Xaveryn tersenyum pahit. “Aku harap aku tidak akan pernah bangun lagi, aku sudah muak mati dan mengulang hidupku berkali-kali tapi tidak ada yang bisa aku ubah satu pun. Aku mengutuk kalian! Manusia biad*b yang menghancurkan hidupku, aku tidak akan memaafkan kalian sampai kapan pun itu.”

DOR!

Xaveryn menarik pelatuk pistol, satu peluru menembus masuk ke kepalanya, dia nekat mengakhiri hidupnya sendiri tanpa ada rasa takut akan kematian. Semua mata membelalak kaget ketika Xaveryn membunuh dirinya lalu terjatuh ke jurang tak berdasar. Samar-samar kedua netra hazel itu masih terbuka, dia merasakan dirinya sedang berada di udara. Setiap tetes darah segar mengalir di sisi kepalanya yang terluka akibat tembakan pistol.

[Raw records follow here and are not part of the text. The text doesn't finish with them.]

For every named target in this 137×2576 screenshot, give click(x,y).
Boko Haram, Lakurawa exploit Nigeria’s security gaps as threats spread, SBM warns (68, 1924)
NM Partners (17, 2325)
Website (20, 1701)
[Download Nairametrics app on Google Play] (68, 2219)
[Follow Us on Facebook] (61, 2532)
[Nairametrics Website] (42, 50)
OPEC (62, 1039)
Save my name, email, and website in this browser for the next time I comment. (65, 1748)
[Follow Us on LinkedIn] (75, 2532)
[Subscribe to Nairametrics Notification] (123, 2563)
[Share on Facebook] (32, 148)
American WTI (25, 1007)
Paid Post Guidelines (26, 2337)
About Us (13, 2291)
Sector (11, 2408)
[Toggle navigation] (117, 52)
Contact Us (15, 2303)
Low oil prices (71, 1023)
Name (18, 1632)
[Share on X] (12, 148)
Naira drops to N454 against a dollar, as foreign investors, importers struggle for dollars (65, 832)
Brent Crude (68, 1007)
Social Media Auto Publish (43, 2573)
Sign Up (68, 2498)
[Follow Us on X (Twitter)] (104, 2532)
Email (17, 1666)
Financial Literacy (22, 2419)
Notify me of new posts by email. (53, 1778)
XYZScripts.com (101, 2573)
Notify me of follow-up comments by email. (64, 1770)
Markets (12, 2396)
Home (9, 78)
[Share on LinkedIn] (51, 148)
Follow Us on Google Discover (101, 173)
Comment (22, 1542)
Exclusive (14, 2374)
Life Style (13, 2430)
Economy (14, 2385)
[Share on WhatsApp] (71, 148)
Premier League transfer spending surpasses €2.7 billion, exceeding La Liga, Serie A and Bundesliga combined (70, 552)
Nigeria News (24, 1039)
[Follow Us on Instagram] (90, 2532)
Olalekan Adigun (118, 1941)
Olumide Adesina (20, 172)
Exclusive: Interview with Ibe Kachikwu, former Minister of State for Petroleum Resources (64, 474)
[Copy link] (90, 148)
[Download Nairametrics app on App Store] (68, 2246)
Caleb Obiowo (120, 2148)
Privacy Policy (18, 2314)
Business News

‘Sudah enam belas kali kehidupan, tapi tidak ada satu pun yang berubah, setiap kali aku mati maka aku akan kembali hidup lagi di hari terjadinya pemberontakkan. Aku terbangun di dalam kurungan besi, selalu saja seperti itu. Sebenarnya, apa maksud dewa membiarkanku mengulang kehidupan pada situasi yang sama? Dia bahkan tidak memberiku kesempatan untuk mengubah hidupku. Aku hanya mengulangi penderitaan yang sama, lalu apakah setelah ini aku juga akan terbangun lagi di waktu yang sama pada hari pemberontakkan? Aku harap aku tidak usah hidup lagi, aku lelah … sangat lelah ….’

Mengulang Waktu Kembali

“Yang Mulia, ini sudah pagi, sekarang waktunya Anda untuk bangun.”

Sayup-sayup Xaveryn mendengar suara seorang wanita yang tidak asing membangunkan dirinya. Perlahan Xaveryn mencoba membuka mata, pemandangan pertama yang dia lihat adalah wanita berambut pendek sebahu mengenakan seragam pelayan. Wanita tersebut tersenyum lembut sesaat Xaveryn membuka mata, dia jelas sangat mengenal wanita itu.

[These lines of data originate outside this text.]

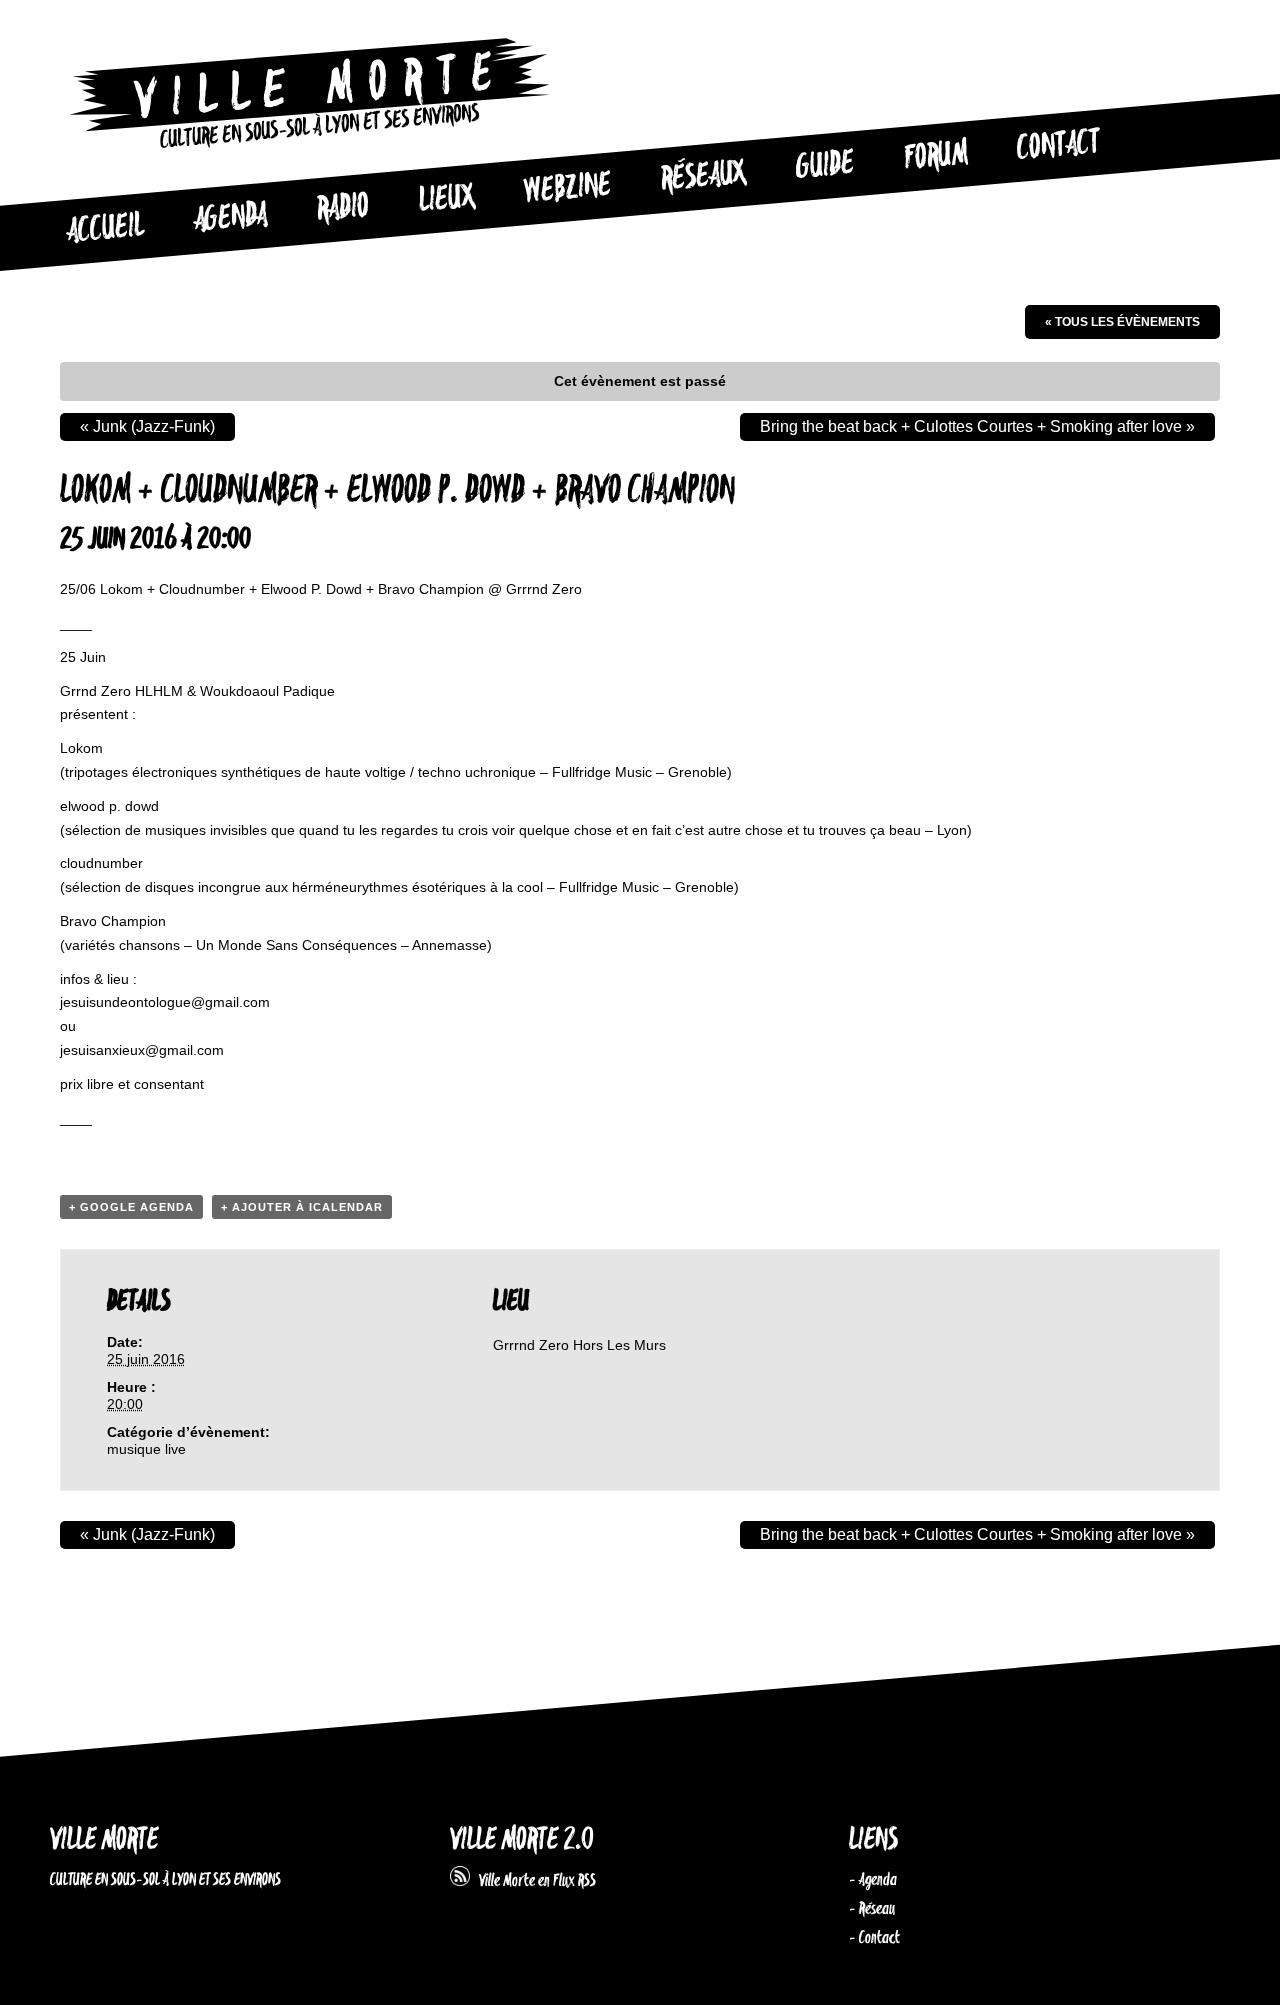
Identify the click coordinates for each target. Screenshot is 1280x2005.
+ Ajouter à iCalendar (302, 1207)
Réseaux (703, 177)
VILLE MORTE (104, 1840)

Sontak Xaveryn pun buru-buru bangkit dari posisi tidurnya, sepasang manik hazelnya membulat sempurna.

“Annita … kau Annita, bukan? Kenapa kau bisa ada di sini?”

Ya, pelayan itu bernama Annita, dia adalah pengasuh Xaveryn yang ditunjuk secara langsung oleh Kaisar untuk mengasuh Xaveryn di menara yang jauh dari kerumunan massa. Raut wajah Annita terlihat kebingungan seketika Xaveryn menatapnya menggunakan tatapan kaget.

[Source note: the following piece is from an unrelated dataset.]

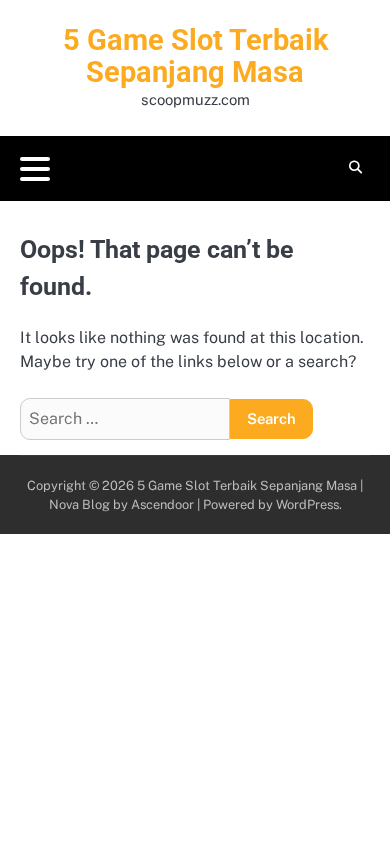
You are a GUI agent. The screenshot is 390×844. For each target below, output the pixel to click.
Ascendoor (162, 504)
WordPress (307, 504)
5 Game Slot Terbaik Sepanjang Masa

“Iya, ini saya Annita, Yang Mulia,” jawab Annita.

‘Bagaimana mungkin Annita ada di sini? Dan lagi, dia terlihat lebih muda, aku tidak pernah sekali pun melupakan wajahnya.’

Xaveryn menunduk tak percaya, mendadak memori buruk menghantam kepalanya, kematian Annita yang tidak pernah dia lupakan seumur hidup. Annita merupakan salah satu orang paling berjasa dalam hidupnya. Annita bahkan rela mengorbankan dirinya demi menyelamatkan Xaveryn dari serangan musuh.

“Yang Mulia, Anda harus hidup apa pun yang terjadi, saya akan menjadi umpan dan Anda bisa kabur lewat pintu belakang menara. Anda paham itu? Jangan sampai mereka menangkap Anda.”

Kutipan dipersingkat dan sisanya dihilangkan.